China’s stocks, the worst-performing equities market among major developing countries this year, are poised to rebound in 2011 as the government keeps inflation under control, according to investor Mark Mobius.
Consumer prices will stay at “tolerable” levels, easing investor concerns about excessive tightening of monetary policy after two interest-rate increases since October, Mobius, who oversees about $40 billion as executive chairman of Templeton Emerging Markets Group, said in response to e-mailed questions.
The Shanghai Composite Index fell 0.3 percent to 2,743.28 as of 9:55 a.m. local time. It has plunged 16 percent this year, the most among benchmark equity gauges for the 21 nations in the MSCI Emerging Markets Index, on concern tightening measures will slow economic growth. Along with rate increases, the central bank has boosted lenders’ reserve requirements six times this year to tame an inflation rate that climbed to 5.1 percent last month, the highest level in two years.
“We are confident that the Chinese government has the capability to control inflation at a reasonable level in 2011,” Mobius, 74, said yesterday. “If China can keep the CPI at about 4 percent in 2011, the equity market should perform well.”
The inflation rate jumped to a two-year high of 4.4 percent in October on rising food prices, spurring the central bank to boost borrowing costs for the first time in three years. The People’s Bank of China acted again on Christmas Day after November consumer prices surged to the highest level in 28 months. The government’s annual inflation target is 3 percent.
Government leaders pledged this month at the Central Economic Work Conference, attended by President Hu Jintao and Premier Wen Jiabao, to shift monetary policy to “prudent” from “appropriately loose” next year. Vice Premier Li Keqiang said the country will place more emphasis on inflation controls, China National Radio reported Dec. 28.
‘Tolerable’ Inflation
China is tightening after a record expansion of credit to counter the effects of the world financial crisis. The broadest measure of money supply, M2, has surged by 55 percent over the past two years and outstanding yuan-denominated loans have climbed 60 percent to 47.4 trillion yuan ($7.16 trillion).
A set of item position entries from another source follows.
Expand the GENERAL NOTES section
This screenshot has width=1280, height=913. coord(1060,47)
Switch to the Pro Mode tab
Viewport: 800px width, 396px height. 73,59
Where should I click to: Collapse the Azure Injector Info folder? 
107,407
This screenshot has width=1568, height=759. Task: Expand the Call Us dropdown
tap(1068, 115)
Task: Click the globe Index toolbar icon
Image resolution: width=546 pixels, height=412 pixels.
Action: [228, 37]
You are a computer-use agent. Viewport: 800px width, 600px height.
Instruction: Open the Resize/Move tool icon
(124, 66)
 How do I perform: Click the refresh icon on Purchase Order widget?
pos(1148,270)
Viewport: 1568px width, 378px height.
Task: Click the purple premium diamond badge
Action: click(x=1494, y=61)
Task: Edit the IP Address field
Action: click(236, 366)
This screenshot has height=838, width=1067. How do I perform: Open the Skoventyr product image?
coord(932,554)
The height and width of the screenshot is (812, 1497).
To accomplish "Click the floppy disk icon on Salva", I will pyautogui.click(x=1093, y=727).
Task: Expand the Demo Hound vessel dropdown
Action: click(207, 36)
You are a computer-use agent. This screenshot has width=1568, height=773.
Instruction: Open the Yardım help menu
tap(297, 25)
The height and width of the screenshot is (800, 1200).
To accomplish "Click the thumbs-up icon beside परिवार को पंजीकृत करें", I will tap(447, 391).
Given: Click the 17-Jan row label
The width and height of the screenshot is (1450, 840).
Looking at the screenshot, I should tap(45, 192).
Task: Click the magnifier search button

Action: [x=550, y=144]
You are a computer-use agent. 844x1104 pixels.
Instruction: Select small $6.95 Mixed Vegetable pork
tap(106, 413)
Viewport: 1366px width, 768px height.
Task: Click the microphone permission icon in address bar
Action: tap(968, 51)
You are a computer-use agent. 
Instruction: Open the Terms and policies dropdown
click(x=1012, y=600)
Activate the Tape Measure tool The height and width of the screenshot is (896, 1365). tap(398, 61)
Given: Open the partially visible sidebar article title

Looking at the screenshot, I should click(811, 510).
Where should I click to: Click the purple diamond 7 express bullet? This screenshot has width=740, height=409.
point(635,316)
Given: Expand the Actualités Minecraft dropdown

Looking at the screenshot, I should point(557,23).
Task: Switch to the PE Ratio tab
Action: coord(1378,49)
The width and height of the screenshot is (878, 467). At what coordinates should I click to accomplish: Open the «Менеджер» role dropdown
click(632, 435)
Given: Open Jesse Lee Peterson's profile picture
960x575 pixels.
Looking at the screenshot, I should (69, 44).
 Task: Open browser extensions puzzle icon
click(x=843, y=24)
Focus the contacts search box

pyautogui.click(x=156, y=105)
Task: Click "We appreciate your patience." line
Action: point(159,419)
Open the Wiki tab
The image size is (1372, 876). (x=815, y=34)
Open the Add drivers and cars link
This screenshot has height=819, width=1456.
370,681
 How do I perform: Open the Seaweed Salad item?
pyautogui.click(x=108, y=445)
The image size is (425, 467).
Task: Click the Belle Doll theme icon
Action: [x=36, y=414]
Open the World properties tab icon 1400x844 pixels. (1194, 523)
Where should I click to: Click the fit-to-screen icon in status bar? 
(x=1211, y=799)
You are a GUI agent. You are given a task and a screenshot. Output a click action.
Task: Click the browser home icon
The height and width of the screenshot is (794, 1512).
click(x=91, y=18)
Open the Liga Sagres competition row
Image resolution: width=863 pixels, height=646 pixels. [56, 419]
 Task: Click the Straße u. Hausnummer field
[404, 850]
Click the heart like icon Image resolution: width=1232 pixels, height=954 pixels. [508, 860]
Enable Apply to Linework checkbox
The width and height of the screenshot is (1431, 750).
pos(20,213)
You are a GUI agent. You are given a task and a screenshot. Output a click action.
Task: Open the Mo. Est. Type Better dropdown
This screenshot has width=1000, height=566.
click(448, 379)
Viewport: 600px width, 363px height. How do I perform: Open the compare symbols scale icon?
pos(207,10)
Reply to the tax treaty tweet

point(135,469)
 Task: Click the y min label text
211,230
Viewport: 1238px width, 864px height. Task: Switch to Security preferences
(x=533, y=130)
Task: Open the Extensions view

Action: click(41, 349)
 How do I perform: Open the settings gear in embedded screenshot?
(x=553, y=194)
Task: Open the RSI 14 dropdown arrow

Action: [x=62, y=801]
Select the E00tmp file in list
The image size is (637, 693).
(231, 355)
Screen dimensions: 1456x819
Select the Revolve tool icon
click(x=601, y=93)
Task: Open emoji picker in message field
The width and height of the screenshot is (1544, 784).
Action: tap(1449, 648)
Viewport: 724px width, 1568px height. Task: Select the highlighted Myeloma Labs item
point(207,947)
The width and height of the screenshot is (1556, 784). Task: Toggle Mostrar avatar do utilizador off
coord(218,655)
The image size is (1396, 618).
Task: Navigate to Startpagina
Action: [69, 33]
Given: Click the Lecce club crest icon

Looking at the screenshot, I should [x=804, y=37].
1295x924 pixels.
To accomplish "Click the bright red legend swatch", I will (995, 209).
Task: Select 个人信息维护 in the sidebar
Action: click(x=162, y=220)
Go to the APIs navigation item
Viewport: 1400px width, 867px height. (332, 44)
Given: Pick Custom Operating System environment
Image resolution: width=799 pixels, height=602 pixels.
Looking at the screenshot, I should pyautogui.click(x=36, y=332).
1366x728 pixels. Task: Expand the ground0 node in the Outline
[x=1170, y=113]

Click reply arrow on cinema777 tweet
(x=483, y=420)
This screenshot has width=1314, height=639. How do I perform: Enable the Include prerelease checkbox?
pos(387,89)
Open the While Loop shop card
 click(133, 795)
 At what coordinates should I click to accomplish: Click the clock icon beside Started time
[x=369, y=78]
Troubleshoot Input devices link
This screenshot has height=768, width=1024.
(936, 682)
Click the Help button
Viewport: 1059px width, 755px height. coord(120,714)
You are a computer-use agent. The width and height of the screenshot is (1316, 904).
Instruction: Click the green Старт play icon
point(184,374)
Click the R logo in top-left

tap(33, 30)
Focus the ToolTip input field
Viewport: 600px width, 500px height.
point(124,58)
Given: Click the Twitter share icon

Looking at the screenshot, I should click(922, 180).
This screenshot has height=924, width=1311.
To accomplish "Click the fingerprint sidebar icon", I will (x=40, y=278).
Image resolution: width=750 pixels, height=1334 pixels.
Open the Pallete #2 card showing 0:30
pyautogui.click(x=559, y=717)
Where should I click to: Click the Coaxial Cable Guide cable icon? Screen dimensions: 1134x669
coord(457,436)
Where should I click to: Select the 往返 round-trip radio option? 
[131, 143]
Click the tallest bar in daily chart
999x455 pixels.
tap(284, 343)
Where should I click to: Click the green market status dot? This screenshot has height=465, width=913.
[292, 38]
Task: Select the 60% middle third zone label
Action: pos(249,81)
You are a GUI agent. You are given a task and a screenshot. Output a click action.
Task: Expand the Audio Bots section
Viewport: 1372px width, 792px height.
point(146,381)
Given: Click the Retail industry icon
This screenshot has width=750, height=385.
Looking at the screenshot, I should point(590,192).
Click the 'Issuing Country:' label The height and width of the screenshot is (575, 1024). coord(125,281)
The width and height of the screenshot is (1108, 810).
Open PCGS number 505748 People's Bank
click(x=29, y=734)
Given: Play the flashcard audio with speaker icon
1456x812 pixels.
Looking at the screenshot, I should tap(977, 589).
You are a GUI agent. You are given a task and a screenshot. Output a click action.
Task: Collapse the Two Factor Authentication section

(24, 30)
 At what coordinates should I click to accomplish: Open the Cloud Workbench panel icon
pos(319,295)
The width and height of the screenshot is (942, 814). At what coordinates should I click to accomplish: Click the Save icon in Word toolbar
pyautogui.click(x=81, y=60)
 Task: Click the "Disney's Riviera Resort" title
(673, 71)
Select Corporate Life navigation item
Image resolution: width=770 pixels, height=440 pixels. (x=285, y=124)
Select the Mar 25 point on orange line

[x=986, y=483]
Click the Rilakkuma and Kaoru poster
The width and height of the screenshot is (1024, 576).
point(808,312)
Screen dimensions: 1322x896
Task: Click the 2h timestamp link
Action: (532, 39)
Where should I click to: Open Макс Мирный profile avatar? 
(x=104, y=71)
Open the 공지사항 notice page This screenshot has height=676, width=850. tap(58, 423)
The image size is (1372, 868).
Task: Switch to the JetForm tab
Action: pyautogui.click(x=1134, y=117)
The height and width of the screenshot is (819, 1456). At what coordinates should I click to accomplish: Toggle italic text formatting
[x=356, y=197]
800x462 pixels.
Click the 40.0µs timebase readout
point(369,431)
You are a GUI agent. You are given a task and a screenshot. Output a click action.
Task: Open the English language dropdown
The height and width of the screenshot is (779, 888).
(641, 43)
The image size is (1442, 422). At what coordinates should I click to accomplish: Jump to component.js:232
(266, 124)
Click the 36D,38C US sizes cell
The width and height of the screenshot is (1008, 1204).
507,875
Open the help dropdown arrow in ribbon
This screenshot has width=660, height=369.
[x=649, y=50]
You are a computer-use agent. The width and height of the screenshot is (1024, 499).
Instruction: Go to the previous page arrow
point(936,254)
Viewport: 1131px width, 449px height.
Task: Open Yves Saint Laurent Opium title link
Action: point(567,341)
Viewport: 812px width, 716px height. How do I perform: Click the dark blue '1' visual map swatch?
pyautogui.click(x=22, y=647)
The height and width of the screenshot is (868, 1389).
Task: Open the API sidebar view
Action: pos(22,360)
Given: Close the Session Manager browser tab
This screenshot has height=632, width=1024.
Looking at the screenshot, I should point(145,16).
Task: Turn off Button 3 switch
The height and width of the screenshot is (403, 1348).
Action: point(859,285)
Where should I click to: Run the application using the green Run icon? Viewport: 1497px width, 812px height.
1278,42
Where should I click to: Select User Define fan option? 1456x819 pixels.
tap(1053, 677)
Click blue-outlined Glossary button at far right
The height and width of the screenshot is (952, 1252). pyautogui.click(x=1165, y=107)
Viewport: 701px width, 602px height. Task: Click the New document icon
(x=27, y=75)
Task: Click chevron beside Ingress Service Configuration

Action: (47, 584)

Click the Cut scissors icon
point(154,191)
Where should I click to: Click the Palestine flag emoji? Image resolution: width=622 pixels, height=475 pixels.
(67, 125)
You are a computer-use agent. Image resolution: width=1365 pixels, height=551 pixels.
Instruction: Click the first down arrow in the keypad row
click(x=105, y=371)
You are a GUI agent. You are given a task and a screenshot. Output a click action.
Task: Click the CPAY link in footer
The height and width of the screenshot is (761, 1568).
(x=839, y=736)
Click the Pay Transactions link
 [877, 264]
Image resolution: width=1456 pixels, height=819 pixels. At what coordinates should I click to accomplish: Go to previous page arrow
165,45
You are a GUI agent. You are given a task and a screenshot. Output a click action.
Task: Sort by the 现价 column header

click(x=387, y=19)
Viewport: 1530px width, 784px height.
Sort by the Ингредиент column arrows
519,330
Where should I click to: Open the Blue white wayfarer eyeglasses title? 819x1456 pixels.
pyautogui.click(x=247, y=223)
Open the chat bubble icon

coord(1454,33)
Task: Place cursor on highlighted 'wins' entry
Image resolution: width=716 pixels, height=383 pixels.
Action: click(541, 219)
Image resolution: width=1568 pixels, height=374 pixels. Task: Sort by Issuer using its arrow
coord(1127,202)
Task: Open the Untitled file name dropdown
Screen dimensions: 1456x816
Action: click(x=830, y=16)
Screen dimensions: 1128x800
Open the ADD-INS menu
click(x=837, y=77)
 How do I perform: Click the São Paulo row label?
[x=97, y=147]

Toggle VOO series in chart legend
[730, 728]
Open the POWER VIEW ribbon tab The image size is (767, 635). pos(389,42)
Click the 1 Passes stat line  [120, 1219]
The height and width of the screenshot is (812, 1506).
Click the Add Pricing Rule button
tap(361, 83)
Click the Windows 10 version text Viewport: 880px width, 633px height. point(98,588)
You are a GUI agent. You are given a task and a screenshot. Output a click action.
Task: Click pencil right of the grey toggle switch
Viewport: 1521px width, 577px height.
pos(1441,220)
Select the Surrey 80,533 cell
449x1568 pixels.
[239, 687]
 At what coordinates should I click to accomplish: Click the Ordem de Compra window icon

“Inflation remains a problem but within tolerable levels and will probably not result in excessive tightening,” Mobius said.
China may raise rates as many as three times in the first half of next year, according to Morgan Stanley, while JPMorgan Chase & Co. forecasts two increases in that period. Inflation may stay at a “comparatively high level” in the first half, Liu Jianwei, a Shenzhen-based fund manager at Bosera Asset Management Co., said in an interview this week.
China is lagging behind counterparts across Asia that took steps earlier to raise borrowing costs from global recession lows. Malaysia boosted its benchmark rate three times, starting in March, Taiwan began in June and South Korea in July.
Emerging Markets
The MSCI Emerging Markets Index advanced 15 percent this year as investors poured money into developing countries where growth is outpacing the U.S. and the European Union. Russia’s Micex Index has advanced 22 percent, while India’s Sensitive Index has risen 16 percent.
“Emerging markets are now in a secular bull market and we expect this trend to continue into 2011, but with significant corrections along the way,” he said. “Even more money will be directed into these markets as investors around the world are beginning to realize that emerging markets are growing three times faster than developed markets, have more foreign reserves and lower debt-to-GDP ratios than developed markets.”
He favors commodity and consumer stocks because of increasing demand and rising incomes in developing nations.
“The negative impact on sentiment has already been factored in as the Chinese market underperformed,” said Mobius. “Going into 2011, we don’t think the government will significantly tighten liquidity unless there is a hyperinflation, which we think is highly unlikely.”